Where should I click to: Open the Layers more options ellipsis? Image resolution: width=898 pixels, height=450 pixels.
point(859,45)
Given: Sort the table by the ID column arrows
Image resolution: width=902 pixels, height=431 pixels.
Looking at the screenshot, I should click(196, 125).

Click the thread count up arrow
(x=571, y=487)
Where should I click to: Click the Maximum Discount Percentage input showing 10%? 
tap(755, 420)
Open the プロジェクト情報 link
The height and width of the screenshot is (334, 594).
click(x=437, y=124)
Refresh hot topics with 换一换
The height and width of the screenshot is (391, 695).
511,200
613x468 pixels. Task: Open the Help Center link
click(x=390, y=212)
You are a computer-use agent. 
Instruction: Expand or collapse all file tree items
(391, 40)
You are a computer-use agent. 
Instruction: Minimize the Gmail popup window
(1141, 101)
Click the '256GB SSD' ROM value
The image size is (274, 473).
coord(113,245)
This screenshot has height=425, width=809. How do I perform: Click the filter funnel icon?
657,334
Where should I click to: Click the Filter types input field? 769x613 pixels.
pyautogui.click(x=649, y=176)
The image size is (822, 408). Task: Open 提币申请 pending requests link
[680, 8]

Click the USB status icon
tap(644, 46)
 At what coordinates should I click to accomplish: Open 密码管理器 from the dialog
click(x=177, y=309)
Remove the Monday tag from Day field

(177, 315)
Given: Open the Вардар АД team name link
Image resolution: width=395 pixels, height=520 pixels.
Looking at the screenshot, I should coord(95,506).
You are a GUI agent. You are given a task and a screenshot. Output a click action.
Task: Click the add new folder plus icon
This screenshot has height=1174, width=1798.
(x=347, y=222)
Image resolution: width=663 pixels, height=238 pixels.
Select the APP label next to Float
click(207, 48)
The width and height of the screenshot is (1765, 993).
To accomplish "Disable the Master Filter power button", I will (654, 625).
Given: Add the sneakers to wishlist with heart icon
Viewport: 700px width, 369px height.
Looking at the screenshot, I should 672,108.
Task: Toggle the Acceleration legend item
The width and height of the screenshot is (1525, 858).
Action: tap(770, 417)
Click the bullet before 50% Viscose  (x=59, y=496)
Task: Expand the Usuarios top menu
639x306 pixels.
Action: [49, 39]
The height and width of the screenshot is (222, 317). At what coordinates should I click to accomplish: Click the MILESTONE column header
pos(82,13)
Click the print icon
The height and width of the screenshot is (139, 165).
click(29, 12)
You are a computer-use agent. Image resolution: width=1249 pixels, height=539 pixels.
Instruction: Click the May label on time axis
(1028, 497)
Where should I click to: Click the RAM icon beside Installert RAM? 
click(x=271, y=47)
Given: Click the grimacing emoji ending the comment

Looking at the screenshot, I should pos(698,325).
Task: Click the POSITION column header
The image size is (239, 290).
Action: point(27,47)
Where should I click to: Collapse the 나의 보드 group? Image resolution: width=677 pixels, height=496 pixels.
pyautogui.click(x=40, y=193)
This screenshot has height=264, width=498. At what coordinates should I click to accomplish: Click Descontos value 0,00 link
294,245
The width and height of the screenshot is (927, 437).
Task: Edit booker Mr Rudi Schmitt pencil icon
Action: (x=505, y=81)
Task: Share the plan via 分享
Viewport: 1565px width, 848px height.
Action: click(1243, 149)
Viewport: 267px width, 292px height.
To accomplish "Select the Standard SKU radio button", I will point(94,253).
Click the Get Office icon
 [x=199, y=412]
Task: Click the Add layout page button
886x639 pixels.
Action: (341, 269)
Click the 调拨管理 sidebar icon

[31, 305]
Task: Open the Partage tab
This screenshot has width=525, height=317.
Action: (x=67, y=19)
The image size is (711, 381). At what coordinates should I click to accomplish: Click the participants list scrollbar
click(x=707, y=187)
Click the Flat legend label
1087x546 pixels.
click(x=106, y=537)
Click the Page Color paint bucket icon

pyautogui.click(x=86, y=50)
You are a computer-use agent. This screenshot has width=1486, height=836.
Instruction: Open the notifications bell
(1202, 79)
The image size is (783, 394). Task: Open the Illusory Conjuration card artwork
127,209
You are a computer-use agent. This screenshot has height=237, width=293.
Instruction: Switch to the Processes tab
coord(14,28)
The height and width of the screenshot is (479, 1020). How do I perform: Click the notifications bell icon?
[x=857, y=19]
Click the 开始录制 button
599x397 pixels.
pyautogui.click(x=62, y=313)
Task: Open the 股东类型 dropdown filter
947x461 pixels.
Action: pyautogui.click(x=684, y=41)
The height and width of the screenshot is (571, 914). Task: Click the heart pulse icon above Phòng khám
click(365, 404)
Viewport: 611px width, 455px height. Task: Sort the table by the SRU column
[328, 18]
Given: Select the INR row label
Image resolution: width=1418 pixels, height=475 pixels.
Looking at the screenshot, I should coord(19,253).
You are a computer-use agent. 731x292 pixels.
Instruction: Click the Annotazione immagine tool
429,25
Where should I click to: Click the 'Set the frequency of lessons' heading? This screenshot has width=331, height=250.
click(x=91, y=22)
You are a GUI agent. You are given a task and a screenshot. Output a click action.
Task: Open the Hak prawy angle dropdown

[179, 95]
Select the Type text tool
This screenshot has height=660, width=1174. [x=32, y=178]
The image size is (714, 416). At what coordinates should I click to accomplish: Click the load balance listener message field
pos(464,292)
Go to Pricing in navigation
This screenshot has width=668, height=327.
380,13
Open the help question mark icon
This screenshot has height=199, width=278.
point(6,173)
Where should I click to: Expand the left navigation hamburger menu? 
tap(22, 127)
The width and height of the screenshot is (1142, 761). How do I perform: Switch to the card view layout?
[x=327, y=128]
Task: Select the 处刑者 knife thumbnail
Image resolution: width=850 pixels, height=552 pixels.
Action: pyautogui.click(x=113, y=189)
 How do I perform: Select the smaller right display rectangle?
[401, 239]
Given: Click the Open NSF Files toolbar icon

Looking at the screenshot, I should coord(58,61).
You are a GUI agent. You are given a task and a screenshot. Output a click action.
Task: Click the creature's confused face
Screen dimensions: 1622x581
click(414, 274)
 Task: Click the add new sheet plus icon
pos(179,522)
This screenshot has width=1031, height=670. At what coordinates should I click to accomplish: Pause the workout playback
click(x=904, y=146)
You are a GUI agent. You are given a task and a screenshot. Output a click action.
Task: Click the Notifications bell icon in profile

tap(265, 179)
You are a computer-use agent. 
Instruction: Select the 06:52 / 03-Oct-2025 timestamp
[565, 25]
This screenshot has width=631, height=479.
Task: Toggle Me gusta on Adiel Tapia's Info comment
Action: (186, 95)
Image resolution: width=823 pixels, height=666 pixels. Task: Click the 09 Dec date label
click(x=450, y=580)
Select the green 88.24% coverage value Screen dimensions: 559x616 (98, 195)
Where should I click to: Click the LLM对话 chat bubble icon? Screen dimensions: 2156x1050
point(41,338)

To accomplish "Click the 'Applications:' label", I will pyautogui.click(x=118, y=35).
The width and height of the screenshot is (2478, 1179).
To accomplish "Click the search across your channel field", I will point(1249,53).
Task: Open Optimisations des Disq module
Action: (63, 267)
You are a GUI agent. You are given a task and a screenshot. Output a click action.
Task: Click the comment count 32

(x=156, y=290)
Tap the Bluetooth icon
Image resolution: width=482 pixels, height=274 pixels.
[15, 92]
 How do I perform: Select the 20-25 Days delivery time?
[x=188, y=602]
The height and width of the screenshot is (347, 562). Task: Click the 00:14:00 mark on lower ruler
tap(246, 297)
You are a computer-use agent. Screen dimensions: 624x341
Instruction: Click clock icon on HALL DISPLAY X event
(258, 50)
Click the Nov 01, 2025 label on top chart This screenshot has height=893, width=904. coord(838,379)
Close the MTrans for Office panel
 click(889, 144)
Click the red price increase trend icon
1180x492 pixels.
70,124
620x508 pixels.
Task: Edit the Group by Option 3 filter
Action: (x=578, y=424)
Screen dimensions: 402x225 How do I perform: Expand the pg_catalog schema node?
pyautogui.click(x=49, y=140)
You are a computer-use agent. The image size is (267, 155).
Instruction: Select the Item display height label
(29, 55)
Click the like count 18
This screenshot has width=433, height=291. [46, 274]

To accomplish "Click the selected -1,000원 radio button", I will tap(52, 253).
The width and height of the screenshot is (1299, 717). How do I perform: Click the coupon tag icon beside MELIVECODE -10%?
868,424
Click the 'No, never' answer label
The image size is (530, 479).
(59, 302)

··········

-- What is being asked --
Please copy out the stretch from the line containing "The width and height of the screenshot is (1299, 717)." through the end of the entries, keeping every character unchanged.

-- Expected output --
The width and height of the screenshot is (1299, 717). How do I perform: Click the coupon tag icon beside MELIVECODE -10%?
868,424
Click the 'No, never' answer label
The image size is (530, 479).
(59, 302)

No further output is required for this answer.